## TASK DESCRIPTION
Rewrite the stretch of entries from the line containing "Given: Open Microsoft Edge from the taskbar" through the line containing "Looking at the screenshot, I should 426,576.", substituting "dock" for "taskbar" and leaving everything else unchanged. Return only those lines.

## DATA EXTRACT
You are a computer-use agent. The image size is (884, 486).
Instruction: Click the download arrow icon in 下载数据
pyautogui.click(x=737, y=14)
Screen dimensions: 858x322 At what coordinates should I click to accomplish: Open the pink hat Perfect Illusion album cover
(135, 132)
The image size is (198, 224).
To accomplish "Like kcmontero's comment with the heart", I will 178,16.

--

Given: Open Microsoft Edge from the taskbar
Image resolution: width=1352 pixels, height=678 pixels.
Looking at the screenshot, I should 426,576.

==

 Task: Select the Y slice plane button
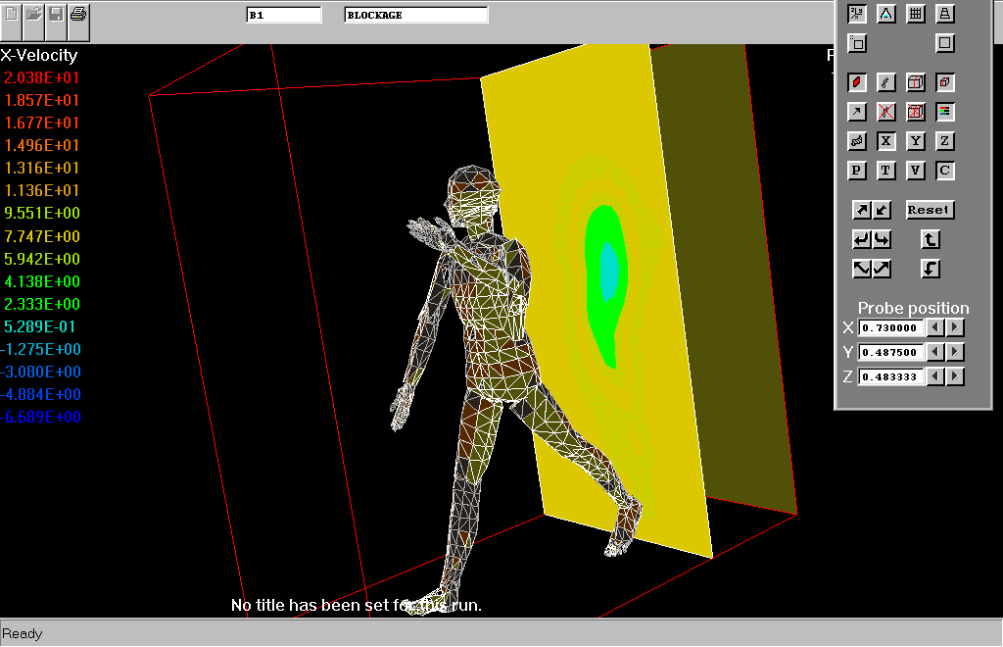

## TASK RESPONSE
Given: Open Microsoft Edge from the dock
Image resolution: width=1352 pixels, height=678 pixels.
Looking at the screenshot, I should 426,576.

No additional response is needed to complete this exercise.